> **TEKS SUMBER**:
***
“Quo
Vadis” Kombatan Indonesia
Noor Huda Ismail ; Alumnus
Pondok Pesantren Ngruki dan Dosen Mata Kuliah Religion as Culture in the
Malay World di Monash University, Melbourne, Australia
|
KOMPAS,
01 November 2014
SALAH satu agenda jangka panjang yang perlu terencana dan
sistematis bagi pemerintahan Joko Widodo-Jusuf Kalla adalah bagaimana negara
harus menyikapi dampak dari keterlibatan diaspora Indonesia di dalam konflik
mondial seperti di Irak dan Suriah.
Berdasarkan data Security Council pada 24 September 2014, dari
sekitar 15.000 pria dan beberapa wanita dari 81 negara yang telah pergi ke
Irak dan Suriah, serta diduga bergabung dengan Negara Islam di Irak dan
Suriah (NIIS) dan Jabhat al-Nusra, terselip jumlah relatif kecil dari Asia
Tenggara. Mungkin tak lebih dari 300 orang. Mayoritas orang Asia Tenggara ini
adalah Indonesia.
***
> **BARIS TERSIMPAN**:
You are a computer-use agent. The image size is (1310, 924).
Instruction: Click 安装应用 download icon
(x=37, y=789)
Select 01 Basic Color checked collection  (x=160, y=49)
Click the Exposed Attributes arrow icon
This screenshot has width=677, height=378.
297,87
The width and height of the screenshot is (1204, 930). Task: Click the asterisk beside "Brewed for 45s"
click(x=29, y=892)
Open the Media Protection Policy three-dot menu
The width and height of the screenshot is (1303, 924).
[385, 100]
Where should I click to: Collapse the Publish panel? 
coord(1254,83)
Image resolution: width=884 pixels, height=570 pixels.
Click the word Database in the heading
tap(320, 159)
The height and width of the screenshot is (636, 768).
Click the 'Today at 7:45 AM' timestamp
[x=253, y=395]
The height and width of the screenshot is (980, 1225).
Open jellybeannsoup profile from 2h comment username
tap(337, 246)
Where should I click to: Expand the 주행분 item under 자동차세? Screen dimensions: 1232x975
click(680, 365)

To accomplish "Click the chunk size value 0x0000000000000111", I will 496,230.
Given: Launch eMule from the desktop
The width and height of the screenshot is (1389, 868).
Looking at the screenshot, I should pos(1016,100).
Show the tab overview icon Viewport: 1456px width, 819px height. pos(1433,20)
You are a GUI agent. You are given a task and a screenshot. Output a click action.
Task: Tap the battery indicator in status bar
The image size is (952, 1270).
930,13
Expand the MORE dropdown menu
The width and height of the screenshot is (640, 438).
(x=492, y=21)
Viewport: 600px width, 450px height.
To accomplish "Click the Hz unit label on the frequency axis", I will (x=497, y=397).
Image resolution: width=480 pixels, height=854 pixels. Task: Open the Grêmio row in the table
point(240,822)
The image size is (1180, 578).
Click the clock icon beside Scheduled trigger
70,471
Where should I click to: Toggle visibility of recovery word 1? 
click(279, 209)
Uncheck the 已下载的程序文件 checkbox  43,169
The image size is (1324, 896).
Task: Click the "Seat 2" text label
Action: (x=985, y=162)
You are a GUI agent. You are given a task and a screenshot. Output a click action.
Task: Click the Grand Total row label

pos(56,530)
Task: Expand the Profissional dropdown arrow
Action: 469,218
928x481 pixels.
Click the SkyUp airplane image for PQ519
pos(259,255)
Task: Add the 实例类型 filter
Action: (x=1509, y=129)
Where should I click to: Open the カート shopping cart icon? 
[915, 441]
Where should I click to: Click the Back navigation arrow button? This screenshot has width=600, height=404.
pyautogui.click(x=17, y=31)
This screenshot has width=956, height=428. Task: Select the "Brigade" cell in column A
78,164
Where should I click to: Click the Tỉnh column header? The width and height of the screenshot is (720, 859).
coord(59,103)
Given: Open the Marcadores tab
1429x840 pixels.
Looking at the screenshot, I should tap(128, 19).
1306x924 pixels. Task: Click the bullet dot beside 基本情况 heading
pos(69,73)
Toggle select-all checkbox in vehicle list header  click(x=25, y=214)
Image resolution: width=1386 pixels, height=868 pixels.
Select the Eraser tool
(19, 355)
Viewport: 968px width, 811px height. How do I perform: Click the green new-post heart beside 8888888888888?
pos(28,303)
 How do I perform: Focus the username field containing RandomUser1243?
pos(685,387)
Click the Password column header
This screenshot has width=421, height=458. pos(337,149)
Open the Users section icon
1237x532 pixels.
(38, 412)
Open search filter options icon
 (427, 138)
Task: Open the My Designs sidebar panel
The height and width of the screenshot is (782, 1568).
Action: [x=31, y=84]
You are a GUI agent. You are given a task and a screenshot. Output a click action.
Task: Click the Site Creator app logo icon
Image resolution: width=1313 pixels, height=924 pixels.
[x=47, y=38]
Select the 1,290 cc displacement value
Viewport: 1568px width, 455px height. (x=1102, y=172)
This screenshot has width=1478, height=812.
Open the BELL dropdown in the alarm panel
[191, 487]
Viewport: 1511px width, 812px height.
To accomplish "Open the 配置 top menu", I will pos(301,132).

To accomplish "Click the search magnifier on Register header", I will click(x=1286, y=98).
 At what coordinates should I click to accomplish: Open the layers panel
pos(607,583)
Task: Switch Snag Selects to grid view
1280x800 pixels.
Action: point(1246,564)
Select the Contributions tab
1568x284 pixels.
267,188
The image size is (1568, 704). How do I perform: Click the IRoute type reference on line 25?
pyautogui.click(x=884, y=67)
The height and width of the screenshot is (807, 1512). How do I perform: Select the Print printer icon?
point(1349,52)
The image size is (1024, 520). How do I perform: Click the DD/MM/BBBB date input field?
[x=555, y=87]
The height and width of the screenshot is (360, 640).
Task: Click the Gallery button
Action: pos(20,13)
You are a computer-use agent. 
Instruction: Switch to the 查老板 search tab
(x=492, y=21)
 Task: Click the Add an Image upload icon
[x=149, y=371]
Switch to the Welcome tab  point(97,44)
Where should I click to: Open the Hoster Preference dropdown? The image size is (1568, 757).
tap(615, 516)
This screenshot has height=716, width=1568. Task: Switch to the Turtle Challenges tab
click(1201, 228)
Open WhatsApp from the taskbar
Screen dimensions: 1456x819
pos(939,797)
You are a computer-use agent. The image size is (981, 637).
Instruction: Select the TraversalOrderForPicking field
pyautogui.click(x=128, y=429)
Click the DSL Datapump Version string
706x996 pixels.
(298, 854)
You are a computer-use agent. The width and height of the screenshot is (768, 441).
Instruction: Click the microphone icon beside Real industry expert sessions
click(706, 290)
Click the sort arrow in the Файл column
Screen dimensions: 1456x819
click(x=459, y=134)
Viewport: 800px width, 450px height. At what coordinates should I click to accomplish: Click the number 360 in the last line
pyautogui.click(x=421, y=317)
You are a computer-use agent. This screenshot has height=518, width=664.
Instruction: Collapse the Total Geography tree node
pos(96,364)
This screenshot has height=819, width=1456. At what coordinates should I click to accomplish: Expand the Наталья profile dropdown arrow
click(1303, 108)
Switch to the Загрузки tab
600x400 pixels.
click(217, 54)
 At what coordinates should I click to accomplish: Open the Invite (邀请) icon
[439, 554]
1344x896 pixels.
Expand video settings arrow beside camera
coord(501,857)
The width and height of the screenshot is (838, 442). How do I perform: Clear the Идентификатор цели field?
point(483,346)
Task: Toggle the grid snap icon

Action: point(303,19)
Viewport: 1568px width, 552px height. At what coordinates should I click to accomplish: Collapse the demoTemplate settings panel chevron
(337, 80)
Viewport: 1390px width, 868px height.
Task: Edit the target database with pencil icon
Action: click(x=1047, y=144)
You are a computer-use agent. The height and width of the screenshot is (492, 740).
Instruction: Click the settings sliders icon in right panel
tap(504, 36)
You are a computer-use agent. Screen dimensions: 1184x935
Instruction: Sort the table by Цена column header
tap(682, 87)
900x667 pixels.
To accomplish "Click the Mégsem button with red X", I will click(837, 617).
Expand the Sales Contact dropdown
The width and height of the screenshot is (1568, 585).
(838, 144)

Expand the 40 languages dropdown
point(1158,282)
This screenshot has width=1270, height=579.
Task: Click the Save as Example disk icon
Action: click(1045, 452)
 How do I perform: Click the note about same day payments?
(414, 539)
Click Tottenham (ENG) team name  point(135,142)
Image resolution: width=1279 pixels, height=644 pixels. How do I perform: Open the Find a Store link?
***
> **TUGAS ANDA**:
Tolong ulangi tanpa perubahan bagian artikel tentang kombatan Indonesia di atas, semuanya mulai dari "Berdasarkan data Security" terus sampai ke "adalah Indonesia.".

> **JAWABAN LATIHAN**:
Berdasarkan data Security Council pada 24 September 2014, dari
sekitar 15.000 pria dan beberapa wanita dari 81 negara yang telah pergi ke
Irak dan Suriah, serta diduga bergabung dengan Negara Islam di Irak dan
Suriah (NIIS) dan Jabhat al-Nusra, terselip jumlah relatif kecil dari Asia
Tenggara. Mungkin tak lebih dari 300 orang. Mayoritas orang Asia Tenggara ini
adalah Indonesia.